Since 2012, the European Commission has taken numerous steps in order to shape to EU’s digital future. One of these steps included the adoption of the General Data Protection Regulation (GDPR) which entered into force in May 2018. The GDPR aims to protect, in particular, the right of natural persons to the protection of personal data. At the end of 2020, the Commission went a step further and published its proposal for the Digital Services Act (DSA). As part of the EU’s Digital Strategy, it contains provisions to update the e-commerce legal framework.

Infringements of both the GDPR and the DSA do not stop at the Member States’ borders. An incident at Twitter, for instance, led to a situation where Twitter users had their Tweets, dating back to 2014,  publicly accessible without their knowledge. This breach of the GDPR affected at least 88.726 EU and EEA Twitter users all across the continent. For this reason, it is essential that national authorities of different Member States cooperate in order to adequately enforce such breaches. Cooperation is fundamental here because it enhances the enforcement capacity and quality (van der Heijden 2016) – e.g., when investigating and sanctioning infringements that take place in multiple Member States, authorities can benefit from sharing resources and knowledge, which also speeds up the enforcement process. Keeping enforcement mainly the responsibility of national authorities, also respects the Member States’ desire to keep these competences at national level and it offers functional benefits since national authorities often have better access to information at national level (Hofmann 2008; Coen and Thatcher 2008; Eberlein and Grande 2005. Börzel and Heard-Lauréote 2009). Therefore, both the GDPR and the DSA provide that national  authorities of different Member States cooperate, under the coordination of an EU body. Nevertheless, the GDPR experience proved that enforcement of cross-border infringements is not an easy task and the complexity of such structures could even lead to under-enforcement.
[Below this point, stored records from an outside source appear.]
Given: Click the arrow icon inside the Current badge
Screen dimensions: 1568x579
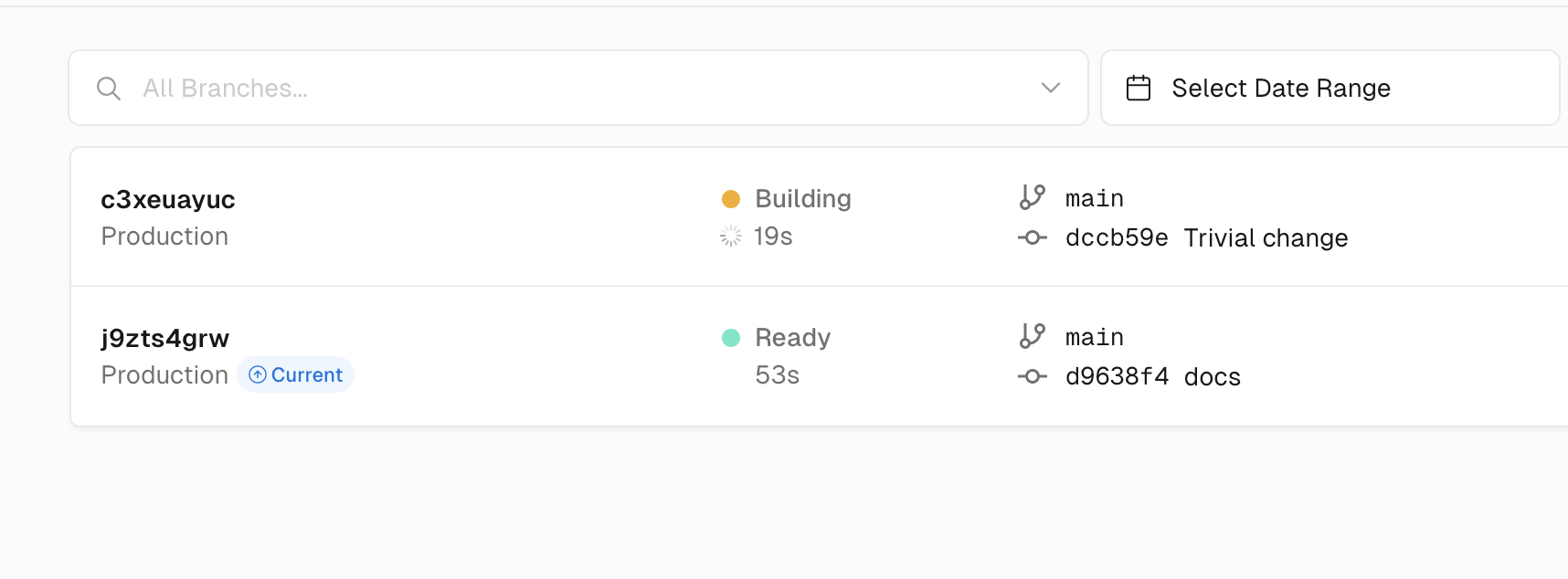Looking at the screenshot, I should coord(258,374).
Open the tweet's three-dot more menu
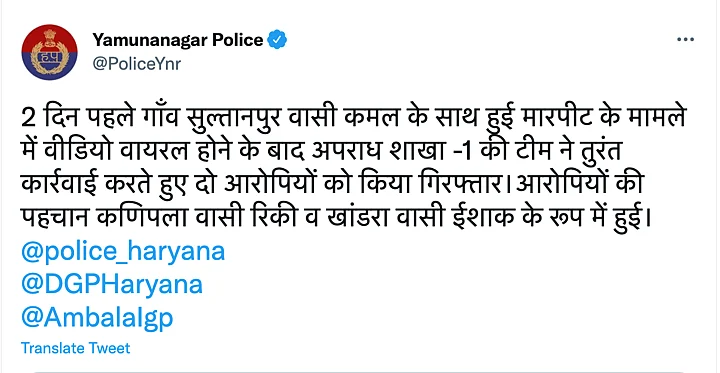 click(x=685, y=40)
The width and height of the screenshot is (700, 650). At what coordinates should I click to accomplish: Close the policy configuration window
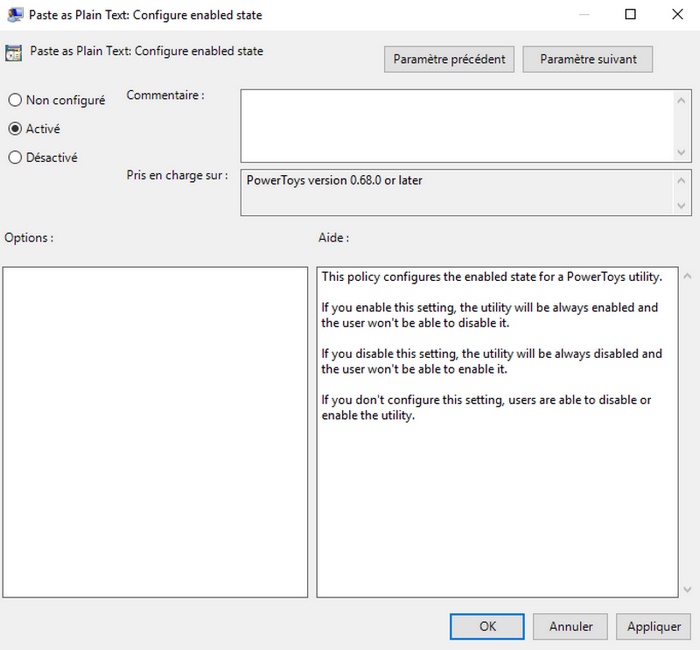click(x=675, y=15)

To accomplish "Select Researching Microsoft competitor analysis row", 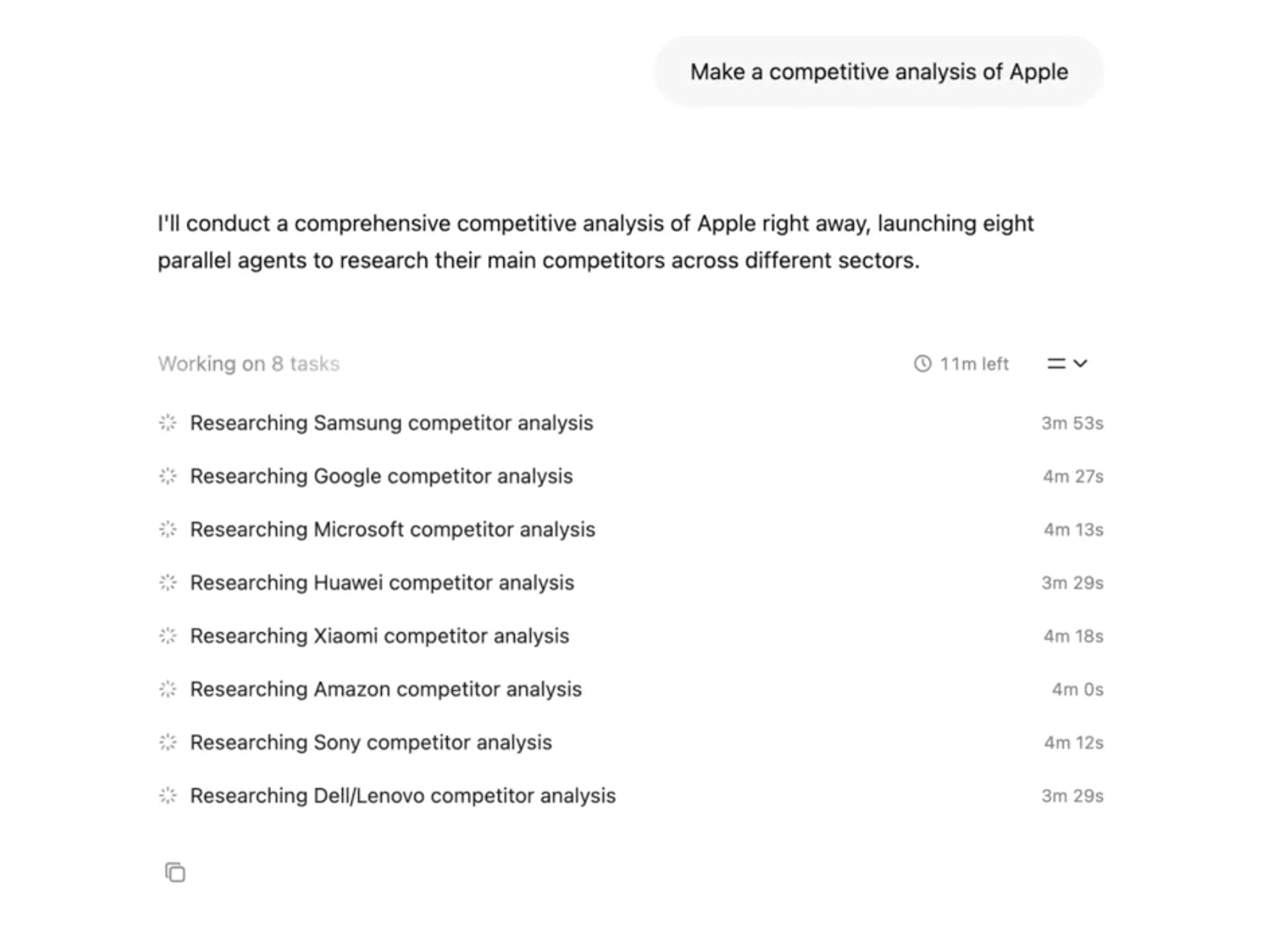I will click(x=392, y=530).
This blogpost aims to shed light on the complex enforcement procedures and speculates as to whether the Commission has learnt any lessons from the enforcement challenges that materialize under the GDPR. In order to assess the potential of the DSA enforcement structure, we discuss the horizontal (national authorities cooperating) and vertical (national authorities cooperating with an EU body) enforcement procedures of both systems, and the challenges that arise under the GDPR system.